Your task - Could you copy every record exactly as it appears?

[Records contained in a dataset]
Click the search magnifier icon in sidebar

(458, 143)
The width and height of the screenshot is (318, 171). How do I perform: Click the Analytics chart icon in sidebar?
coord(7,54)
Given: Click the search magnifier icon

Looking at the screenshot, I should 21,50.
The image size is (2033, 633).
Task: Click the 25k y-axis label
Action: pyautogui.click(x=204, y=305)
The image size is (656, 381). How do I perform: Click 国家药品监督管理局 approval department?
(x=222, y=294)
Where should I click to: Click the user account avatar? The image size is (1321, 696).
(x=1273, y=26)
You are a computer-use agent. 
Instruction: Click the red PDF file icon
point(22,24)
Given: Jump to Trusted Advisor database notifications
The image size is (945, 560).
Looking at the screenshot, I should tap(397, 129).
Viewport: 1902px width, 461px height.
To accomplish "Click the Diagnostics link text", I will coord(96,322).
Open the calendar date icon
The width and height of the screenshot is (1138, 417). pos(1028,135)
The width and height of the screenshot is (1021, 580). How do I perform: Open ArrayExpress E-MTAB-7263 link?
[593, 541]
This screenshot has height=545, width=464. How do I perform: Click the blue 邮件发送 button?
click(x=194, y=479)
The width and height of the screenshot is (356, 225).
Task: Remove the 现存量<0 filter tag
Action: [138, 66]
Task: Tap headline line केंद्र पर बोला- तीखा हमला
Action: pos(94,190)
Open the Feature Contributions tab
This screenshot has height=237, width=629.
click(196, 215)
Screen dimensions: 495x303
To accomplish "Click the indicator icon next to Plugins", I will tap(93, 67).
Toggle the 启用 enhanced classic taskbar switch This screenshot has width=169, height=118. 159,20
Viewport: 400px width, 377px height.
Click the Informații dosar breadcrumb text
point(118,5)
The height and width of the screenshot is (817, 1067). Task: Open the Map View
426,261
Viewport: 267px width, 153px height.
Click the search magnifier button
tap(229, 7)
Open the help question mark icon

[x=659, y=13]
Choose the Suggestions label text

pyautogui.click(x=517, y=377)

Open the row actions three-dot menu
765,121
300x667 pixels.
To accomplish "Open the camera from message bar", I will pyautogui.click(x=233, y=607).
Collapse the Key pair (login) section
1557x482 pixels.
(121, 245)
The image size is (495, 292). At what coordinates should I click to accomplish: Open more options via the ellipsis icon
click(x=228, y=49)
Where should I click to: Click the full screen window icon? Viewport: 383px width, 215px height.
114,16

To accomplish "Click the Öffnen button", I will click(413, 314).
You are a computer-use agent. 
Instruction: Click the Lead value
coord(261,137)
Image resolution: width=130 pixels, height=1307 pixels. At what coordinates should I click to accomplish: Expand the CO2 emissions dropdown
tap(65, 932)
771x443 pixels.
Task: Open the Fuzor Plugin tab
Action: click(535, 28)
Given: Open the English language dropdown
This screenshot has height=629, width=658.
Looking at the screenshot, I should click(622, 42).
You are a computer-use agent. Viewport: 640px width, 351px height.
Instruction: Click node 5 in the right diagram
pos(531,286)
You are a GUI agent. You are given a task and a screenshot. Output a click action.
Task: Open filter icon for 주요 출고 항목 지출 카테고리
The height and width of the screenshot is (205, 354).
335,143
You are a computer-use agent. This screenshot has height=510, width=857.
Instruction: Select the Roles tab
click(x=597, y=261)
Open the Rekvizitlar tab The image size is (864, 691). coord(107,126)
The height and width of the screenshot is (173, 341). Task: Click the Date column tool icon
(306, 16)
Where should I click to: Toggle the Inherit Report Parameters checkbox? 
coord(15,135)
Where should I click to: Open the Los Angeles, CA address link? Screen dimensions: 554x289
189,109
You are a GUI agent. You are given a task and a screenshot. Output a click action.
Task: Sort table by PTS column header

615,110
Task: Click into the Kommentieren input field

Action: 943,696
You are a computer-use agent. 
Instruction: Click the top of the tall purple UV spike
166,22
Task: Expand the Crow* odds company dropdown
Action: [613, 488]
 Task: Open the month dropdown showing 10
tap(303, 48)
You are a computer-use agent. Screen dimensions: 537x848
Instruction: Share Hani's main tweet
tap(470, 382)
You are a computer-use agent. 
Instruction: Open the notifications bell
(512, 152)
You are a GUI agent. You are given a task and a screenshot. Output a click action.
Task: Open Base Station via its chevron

Task answer -
Click the search magnifier icon in sidebar

(458, 143)
The width and height of the screenshot is (318, 171). How do I perform: Click the Analytics chart icon in sidebar?
coord(7,54)
Given: Click the search magnifier icon

Looking at the screenshot, I should 21,50.
The image size is (2033, 633).
Task: Click the 25k y-axis label
Action: pyautogui.click(x=204, y=305)
The image size is (656, 381). How do I perform: Click 国家药品监督管理局 approval department?
(x=222, y=294)
Where should I click to: Click the user account avatar? The image size is (1321, 696).
(x=1273, y=26)
You are a computer-use agent. 
Instruction: Click the red PDF file icon
point(22,24)
Given: Jump to Trusted Advisor database notifications
The image size is (945, 560).
Looking at the screenshot, I should tap(397, 129).
Viewport: 1902px width, 461px height.
To accomplish "Click the Diagnostics link text", I will coord(96,322).
Open the calendar date icon
The width and height of the screenshot is (1138, 417). pos(1028,135)
The width and height of the screenshot is (1021, 580). How do I perform: Open ArrayExpress E-MTAB-7263 link?
[593, 541]
This screenshot has height=545, width=464. How do I perform: Click the blue 邮件发送 button?
click(x=194, y=479)
The width and height of the screenshot is (356, 225).
Task: Remove the 现存量<0 filter tag
Action: [138, 66]
Task: Tap headline line केंद्र पर बोला- तीखा हमला
Action: pos(94,190)
Open the Feature Contributions tab
This screenshot has height=237, width=629.
click(196, 215)
Screen dimensions: 495x303
To accomplish "Click the indicator icon next to Plugins", I will tap(93, 67).
Toggle the 启用 enhanced classic taskbar switch This screenshot has width=169, height=118. 159,20
Viewport: 400px width, 377px height.
Click the Informații dosar breadcrumb text
point(118,5)
The height and width of the screenshot is (817, 1067). Task: Open the Map View
426,261
Viewport: 267px width, 153px height.
Click the search magnifier button
tap(229, 7)
Open the help question mark icon

[x=659, y=13]
Choose the Suggestions label text

pyautogui.click(x=517, y=377)

Open the row actions three-dot menu
765,121
300x667 pixels.
To accomplish "Open the camera from message bar", I will pyautogui.click(x=233, y=607).
Collapse the Key pair (login) section
1557x482 pixels.
(121, 245)
The image size is (495, 292). At what coordinates should I click to accomplish: Open more options via the ellipsis icon
click(x=228, y=49)
Where should I click to: Click the full screen window icon? Viewport: 383px width, 215px height.
114,16

To accomplish "Click the Öffnen button", I will click(413, 314).
You are a computer-use agent. 
Instruction: Click the Lead value
coord(261,137)
Image resolution: width=130 pixels, height=1307 pixels. At what coordinates should I click to accomplish: Expand the CO2 emissions dropdown
tap(65, 932)
771x443 pixels.
Task: Open the Fuzor Plugin tab
Action: click(535, 28)
Given: Open the English language dropdown
This screenshot has height=629, width=658.
Looking at the screenshot, I should click(622, 42).
You are a computer-use agent. Viewport: 640px width, 351px height.
Instruction: Click node 5 in the right diagram
pos(531,286)
You are a GUI agent. You are given a task and a screenshot. Output a click action.
Task: Open filter icon for 주요 출고 항목 지출 카테고리
The height and width of the screenshot is (205, 354).
335,143
You are a computer-use agent. This screenshot has height=510, width=857.
Instruction: Select the Roles tab
click(x=597, y=261)
Open the Rekvizitlar tab The image size is (864, 691). coord(107,126)
The height and width of the screenshot is (173, 341). Task: Click the Date column tool icon
(306, 16)
Where should I click to: Toggle the Inherit Report Parameters checkbox? 
coord(15,135)
Where should I click to: Open the Los Angeles, CA address link? Screen dimensions: 554x289
189,109
You are a GUI agent. You are given a task and a screenshot. Output a click action.
Task: Sort table by PTS column header

615,110
Task: Click into the Kommentieren input field

Action: 943,696
You are a computer-use agent. 
Instruction: Click the top of the tall purple UV spike
166,22
Task: Expand the Crow* odds company dropdown
Action: [613, 488]
 Task: Open the month dropdown showing 10
tap(303, 48)
You are a computer-use agent. Screen dimensions: 537x848
Instruction: Share Hani's main tweet
tap(470, 382)
You are a computer-use agent. 
Instruction: Open the notifications bell
(512, 152)
You are a GUI agent. You are given a task and a screenshot. Output a click action.
Task: Open Base Station via its chevron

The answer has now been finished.